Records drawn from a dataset
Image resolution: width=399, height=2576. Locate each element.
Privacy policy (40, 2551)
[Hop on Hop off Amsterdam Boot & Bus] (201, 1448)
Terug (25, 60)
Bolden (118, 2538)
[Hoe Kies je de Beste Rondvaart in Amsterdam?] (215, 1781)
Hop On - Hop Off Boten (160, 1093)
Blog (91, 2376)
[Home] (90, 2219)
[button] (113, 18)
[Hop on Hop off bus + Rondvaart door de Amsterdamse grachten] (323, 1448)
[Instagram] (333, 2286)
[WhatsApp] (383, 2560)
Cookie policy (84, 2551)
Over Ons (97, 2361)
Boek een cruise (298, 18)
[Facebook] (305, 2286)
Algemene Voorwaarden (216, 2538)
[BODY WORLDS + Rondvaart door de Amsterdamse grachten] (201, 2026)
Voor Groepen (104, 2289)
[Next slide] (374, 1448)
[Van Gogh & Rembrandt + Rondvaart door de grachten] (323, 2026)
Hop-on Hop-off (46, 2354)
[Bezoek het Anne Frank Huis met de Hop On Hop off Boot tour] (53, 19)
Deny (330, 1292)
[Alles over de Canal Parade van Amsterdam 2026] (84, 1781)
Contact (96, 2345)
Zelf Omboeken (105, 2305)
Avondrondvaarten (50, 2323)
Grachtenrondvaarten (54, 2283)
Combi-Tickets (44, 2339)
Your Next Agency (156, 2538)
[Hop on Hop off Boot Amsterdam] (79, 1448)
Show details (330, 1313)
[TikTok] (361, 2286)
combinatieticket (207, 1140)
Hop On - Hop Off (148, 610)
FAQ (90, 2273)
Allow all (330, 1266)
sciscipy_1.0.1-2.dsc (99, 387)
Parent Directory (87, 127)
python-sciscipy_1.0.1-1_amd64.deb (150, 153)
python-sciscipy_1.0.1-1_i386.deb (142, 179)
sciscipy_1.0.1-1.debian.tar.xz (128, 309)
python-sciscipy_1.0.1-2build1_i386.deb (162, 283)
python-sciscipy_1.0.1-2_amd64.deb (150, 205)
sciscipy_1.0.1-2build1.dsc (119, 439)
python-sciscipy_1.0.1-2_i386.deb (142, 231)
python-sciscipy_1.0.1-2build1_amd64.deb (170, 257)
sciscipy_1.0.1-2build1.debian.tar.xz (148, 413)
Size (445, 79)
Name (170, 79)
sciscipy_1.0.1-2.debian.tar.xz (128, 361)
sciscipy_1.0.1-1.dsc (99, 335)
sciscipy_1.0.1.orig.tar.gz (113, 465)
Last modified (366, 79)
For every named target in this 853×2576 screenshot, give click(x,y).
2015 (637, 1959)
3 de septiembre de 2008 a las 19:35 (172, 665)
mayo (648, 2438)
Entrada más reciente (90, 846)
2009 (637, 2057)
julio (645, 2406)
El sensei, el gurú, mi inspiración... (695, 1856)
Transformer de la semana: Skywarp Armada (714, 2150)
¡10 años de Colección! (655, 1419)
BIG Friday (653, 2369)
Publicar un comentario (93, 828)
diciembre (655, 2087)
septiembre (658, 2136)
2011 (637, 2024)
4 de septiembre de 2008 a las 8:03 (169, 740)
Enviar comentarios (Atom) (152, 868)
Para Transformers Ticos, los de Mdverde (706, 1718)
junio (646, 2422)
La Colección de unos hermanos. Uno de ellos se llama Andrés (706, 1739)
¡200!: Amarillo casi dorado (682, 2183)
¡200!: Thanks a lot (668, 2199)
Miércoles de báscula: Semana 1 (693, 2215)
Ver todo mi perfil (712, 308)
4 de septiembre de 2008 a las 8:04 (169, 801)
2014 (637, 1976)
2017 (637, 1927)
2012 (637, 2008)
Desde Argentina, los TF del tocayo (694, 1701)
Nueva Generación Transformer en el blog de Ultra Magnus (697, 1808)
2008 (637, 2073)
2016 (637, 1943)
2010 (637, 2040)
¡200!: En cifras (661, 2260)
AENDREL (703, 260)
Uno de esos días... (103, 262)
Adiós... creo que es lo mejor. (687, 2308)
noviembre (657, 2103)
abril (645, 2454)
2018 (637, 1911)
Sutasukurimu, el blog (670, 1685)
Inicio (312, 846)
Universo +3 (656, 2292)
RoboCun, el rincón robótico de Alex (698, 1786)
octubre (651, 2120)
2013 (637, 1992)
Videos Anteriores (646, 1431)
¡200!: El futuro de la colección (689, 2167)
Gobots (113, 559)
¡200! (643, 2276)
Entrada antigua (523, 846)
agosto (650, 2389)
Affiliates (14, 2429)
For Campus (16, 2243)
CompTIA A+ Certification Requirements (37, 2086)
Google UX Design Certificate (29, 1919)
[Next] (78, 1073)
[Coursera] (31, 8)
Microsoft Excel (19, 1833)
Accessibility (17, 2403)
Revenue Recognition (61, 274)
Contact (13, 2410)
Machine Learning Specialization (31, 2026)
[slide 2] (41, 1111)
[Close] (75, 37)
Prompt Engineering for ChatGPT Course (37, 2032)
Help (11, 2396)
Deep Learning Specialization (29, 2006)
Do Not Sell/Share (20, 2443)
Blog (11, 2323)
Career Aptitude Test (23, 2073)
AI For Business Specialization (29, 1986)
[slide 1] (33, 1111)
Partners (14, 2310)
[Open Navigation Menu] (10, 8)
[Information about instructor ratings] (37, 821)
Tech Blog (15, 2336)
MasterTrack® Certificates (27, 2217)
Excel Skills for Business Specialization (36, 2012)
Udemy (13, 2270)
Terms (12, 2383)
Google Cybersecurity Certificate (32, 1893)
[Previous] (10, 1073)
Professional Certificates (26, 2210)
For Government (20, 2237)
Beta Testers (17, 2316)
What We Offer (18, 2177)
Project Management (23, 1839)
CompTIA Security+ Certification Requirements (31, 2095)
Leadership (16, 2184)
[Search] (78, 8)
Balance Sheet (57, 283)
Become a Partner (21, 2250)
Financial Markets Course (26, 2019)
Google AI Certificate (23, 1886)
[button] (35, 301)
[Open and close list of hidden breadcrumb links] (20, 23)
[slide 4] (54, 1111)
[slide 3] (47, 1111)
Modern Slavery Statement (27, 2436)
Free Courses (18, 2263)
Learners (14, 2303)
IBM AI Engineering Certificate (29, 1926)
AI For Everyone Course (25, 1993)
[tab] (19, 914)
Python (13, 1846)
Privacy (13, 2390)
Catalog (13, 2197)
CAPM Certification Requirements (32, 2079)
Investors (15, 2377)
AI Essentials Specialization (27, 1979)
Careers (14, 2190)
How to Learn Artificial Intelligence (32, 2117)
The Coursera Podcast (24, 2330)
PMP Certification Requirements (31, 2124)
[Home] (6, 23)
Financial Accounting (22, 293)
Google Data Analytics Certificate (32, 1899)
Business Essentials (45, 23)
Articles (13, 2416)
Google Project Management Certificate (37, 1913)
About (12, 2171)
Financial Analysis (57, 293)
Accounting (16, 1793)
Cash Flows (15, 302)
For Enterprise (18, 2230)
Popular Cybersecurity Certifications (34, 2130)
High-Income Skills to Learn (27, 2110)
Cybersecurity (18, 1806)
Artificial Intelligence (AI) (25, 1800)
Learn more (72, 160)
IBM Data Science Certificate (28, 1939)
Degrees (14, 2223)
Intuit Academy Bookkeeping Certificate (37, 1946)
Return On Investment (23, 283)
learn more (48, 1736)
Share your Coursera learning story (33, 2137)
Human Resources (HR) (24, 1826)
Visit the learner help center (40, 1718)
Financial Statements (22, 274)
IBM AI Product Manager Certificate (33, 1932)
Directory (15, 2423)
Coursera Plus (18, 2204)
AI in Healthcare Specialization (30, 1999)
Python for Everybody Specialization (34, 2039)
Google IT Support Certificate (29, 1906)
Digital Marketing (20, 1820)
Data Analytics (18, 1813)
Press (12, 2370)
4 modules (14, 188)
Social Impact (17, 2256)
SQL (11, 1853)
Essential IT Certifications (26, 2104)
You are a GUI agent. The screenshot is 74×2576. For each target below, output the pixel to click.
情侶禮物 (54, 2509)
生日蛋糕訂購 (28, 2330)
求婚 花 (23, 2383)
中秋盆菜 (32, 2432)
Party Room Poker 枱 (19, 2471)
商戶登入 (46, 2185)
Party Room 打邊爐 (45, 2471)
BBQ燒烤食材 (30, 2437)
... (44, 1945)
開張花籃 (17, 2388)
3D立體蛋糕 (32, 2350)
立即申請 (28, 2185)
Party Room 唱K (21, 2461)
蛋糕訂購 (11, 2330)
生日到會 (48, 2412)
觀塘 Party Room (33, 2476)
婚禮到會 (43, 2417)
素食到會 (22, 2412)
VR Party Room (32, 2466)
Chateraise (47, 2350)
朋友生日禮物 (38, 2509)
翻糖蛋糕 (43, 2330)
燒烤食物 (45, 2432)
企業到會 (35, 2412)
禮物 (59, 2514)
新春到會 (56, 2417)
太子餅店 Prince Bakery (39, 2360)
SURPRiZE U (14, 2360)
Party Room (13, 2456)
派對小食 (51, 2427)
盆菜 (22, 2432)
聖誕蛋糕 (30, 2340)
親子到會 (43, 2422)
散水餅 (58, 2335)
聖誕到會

_What the exercise asks:_ All lines of the records above with the word "Analytics" in them are to be copied.

_Solution to the problem:_
Google Data Analytics Certificate (32, 1899)
Data Analytics (18, 1813)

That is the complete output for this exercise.